Material provided
========================================================================
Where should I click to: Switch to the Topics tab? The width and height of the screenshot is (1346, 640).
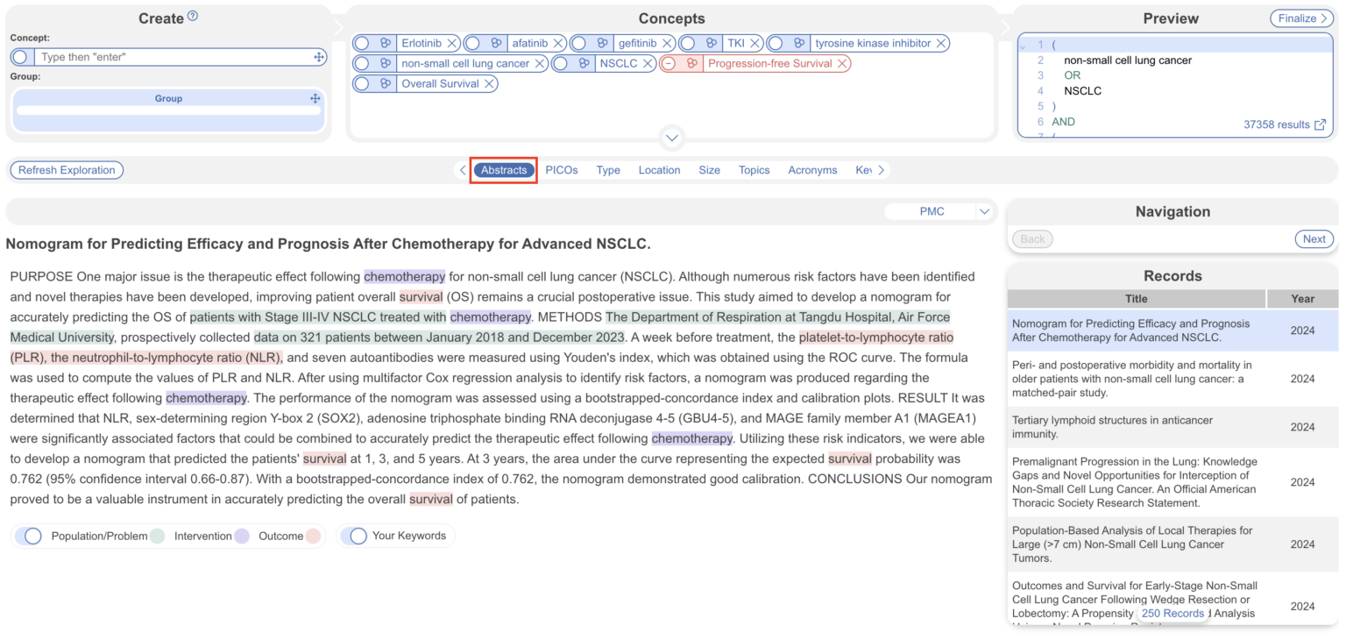pyautogui.click(x=753, y=169)
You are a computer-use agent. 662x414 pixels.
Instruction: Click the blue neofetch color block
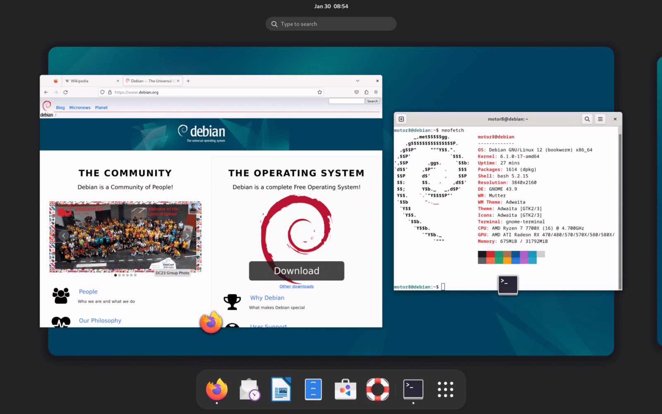[516, 258]
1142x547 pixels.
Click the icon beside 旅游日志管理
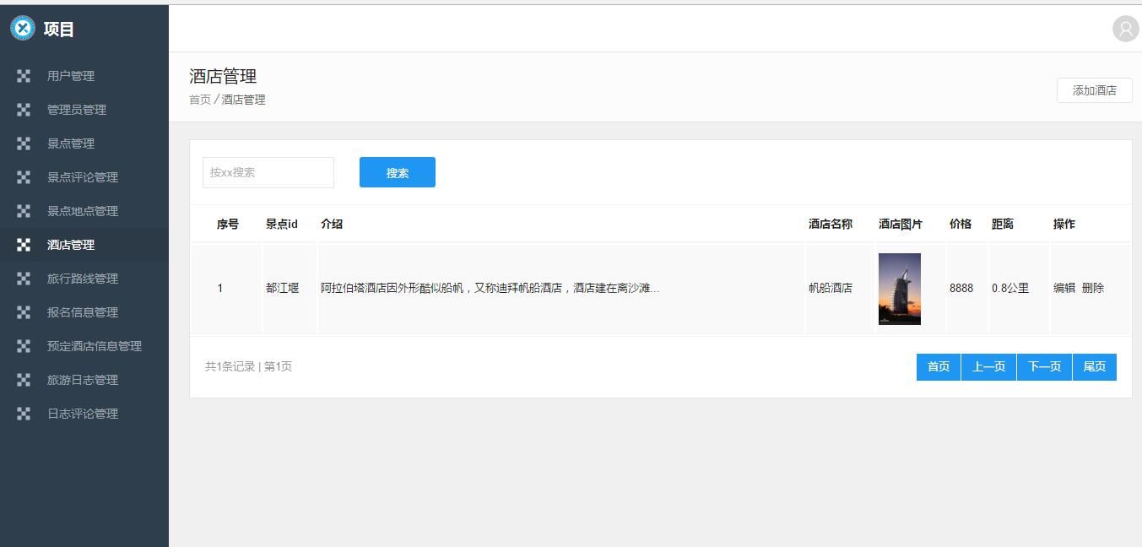[x=24, y=380]
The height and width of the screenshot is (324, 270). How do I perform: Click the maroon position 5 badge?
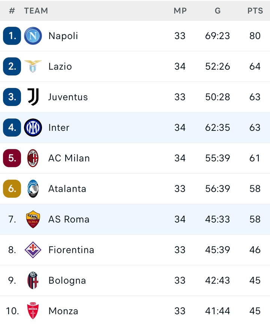click(12, 158)

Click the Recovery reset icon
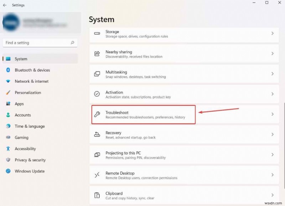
========================================================================
Word for word, give the entries above again, with no images included.

Exercise solution
Where should I click to: Switch to the Topics tab? The width and height of the screenshot is (1346, 640).
pyautogui.click(x=753, y=169)
You are a computer-use agent. 662x414 pixels.
Instruction: Click the blue neofetch color block
[516, 258]
1142x547 pixels.
Click the icon beside 旅游日志管理
[x=24, y=380]
The height and width of the screenshot is (324, 270). How do I perform: Click the maroon position 5 badge?
click(12, 158)

Click the Recovery reset icon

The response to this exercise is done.